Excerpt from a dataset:
=====

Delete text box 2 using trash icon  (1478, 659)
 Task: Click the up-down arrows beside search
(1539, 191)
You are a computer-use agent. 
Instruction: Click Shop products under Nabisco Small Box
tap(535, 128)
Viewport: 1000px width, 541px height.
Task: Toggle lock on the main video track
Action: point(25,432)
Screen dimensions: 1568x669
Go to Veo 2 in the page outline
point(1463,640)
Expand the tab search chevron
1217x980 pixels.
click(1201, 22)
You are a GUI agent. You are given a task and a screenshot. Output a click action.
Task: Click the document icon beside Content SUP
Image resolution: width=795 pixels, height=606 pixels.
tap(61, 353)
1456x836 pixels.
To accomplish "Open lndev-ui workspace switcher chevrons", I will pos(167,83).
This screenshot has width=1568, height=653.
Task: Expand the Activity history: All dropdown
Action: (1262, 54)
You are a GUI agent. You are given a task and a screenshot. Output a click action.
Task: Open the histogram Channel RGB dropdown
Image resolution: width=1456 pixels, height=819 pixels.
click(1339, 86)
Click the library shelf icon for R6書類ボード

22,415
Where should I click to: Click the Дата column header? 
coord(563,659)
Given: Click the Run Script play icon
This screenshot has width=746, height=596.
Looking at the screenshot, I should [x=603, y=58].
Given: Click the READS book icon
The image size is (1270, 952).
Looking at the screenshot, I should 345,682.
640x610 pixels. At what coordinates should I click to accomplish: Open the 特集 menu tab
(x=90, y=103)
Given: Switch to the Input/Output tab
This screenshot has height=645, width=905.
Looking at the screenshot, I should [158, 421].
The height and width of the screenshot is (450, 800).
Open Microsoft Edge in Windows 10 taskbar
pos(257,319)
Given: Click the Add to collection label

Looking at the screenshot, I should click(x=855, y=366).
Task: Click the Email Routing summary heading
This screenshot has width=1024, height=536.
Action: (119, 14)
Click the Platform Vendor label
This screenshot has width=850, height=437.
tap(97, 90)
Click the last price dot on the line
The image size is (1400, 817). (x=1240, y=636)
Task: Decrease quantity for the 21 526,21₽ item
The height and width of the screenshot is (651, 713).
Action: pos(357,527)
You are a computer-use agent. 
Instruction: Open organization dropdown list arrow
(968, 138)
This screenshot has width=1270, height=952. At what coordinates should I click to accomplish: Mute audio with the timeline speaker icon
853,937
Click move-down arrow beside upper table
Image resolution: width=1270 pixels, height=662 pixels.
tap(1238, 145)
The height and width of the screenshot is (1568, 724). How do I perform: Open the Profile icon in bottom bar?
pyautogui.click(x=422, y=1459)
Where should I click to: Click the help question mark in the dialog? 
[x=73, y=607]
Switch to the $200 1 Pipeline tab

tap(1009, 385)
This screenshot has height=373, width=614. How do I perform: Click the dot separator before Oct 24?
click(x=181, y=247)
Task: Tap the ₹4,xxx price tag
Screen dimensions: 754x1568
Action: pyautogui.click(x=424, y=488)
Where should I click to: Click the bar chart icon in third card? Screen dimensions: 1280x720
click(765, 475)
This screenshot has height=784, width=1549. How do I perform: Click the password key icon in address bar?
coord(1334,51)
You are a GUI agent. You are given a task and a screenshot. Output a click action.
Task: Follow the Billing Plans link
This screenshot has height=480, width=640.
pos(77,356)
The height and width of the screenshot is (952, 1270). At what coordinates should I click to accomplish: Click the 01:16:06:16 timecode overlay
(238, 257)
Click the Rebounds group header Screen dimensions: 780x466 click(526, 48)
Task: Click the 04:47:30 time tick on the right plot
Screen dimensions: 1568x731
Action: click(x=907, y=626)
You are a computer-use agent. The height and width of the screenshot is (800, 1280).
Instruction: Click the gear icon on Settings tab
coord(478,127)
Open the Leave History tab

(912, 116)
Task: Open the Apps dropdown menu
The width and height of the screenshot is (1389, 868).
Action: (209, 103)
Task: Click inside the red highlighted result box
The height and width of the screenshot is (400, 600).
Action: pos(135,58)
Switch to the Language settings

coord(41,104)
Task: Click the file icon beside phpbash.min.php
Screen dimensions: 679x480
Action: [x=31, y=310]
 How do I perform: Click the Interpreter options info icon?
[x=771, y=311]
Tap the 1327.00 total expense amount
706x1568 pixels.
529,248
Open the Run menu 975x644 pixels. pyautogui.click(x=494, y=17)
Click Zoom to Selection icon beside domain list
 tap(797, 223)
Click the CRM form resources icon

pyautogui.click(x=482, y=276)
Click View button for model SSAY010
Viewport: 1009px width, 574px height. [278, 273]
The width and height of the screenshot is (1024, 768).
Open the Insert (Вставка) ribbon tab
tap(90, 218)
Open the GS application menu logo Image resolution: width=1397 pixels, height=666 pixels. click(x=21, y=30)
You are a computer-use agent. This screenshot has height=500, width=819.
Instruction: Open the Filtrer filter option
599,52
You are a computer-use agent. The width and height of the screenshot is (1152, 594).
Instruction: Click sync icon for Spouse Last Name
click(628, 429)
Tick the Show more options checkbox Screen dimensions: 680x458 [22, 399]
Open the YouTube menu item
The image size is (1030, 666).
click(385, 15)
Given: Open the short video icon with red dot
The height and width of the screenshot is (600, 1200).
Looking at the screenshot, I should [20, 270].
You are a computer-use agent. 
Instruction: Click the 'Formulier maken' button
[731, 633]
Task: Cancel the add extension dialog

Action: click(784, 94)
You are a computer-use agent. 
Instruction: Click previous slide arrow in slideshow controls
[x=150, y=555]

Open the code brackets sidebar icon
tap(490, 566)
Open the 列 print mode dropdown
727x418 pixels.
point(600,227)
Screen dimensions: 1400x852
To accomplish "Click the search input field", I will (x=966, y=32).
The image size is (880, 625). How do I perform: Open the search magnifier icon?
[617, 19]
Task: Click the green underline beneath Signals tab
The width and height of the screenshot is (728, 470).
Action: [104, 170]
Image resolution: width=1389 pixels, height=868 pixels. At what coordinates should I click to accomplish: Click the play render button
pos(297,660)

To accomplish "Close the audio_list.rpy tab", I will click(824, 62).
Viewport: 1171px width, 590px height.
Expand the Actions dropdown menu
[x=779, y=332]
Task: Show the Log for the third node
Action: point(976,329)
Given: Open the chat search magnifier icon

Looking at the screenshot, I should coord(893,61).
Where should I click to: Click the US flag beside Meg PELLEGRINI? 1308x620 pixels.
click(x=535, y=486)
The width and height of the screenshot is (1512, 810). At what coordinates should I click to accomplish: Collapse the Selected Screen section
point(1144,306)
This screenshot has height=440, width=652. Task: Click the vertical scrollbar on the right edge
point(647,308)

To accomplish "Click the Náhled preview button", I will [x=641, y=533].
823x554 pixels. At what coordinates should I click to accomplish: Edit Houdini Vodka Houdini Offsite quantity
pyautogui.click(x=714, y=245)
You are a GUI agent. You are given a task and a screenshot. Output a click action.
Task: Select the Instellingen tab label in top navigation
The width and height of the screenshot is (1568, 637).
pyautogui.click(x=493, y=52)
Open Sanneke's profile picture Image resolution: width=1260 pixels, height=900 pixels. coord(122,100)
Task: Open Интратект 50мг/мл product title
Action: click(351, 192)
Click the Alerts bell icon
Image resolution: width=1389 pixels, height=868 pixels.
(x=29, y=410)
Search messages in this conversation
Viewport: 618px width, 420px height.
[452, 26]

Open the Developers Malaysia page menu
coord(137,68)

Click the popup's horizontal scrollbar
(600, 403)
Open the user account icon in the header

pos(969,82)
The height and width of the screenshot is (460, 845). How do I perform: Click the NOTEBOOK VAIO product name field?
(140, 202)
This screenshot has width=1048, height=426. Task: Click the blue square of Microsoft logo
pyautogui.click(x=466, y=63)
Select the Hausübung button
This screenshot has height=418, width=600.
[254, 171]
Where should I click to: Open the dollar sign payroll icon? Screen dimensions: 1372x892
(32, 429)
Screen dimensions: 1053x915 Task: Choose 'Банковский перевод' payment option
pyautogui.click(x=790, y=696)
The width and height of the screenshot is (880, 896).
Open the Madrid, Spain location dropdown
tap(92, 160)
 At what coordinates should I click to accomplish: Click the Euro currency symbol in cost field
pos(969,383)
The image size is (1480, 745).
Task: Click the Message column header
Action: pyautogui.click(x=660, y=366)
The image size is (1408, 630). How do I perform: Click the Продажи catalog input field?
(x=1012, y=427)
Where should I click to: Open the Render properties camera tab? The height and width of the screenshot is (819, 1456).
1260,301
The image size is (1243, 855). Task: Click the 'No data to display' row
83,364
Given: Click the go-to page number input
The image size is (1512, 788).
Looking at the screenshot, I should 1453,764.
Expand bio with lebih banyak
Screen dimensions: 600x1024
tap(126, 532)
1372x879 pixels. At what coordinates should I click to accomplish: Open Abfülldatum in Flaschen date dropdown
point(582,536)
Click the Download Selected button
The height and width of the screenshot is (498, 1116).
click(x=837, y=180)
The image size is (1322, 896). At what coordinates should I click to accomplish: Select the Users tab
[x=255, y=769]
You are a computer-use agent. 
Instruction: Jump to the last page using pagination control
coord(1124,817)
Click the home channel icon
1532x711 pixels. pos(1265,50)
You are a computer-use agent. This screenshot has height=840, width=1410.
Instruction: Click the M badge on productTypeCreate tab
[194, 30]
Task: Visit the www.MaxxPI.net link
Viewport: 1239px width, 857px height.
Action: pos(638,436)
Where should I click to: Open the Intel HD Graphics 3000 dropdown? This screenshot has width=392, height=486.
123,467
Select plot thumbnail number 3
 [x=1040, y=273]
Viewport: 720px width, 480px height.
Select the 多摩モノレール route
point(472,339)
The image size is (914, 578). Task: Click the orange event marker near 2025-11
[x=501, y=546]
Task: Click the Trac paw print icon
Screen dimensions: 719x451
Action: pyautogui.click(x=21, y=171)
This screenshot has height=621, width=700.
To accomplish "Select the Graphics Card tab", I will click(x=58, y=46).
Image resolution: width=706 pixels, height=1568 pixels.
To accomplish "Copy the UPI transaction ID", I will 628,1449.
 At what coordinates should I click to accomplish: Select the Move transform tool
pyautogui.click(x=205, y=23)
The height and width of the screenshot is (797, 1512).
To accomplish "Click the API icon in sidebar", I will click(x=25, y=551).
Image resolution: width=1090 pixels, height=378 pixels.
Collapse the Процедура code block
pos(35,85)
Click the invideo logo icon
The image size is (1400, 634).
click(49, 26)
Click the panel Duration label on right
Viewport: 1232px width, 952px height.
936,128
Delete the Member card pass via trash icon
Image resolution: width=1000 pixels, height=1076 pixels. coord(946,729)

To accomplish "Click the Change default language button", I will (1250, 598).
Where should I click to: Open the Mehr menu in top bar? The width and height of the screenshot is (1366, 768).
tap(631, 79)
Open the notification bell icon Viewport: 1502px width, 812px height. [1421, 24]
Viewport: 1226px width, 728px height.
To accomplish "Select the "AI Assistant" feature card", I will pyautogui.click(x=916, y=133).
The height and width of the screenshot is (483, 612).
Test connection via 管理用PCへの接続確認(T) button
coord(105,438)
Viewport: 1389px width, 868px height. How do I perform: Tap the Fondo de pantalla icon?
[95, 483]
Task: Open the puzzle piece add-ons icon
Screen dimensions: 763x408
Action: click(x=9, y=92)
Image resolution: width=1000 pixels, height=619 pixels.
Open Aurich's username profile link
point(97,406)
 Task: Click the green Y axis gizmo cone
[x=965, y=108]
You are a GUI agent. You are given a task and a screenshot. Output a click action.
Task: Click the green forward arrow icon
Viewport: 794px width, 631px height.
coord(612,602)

=====

● **GIVEN REQUEST**: Copy out the part of the data above that begins with the line containing "Open the notification" and runs through the end of the data, reproducing each line verbatim.

● **RIGHT ANSWER**:
Open the notification bell icon Viewport: 1502px width, 812px height. [1421, 24]
Viewport: 1226px width, 728px height.
To accomplish "Select the "AI Assistant" feature card", I will pyautogui.click(x=916, y=133).
The height and width of the screenshot is (483, 612).
Test connection via 管理用PCへの接続確認(T) button
coord(105,438)
Viewport: 1389px width, 868px height. How do I perform: Tap the Fondo de pantalla icon?
[95, 483]
Task: Open the puzzle piece add-ons icon
Screen dimensions: 763x408
Action: click(x=9, y=92)
Image resolution: width=1000 pixels, height=619 pixels.
Open Aurich's username profile link
point(97,406)
 Task: Click the green Y axis gizmo cone
[x=965, y=108]
You are a GUI agent. You are given a task and a screenshot. Output a click action.
Task: Click the green forward arrow icon
Viewport: 794px width, 631px height.
coord(612,602)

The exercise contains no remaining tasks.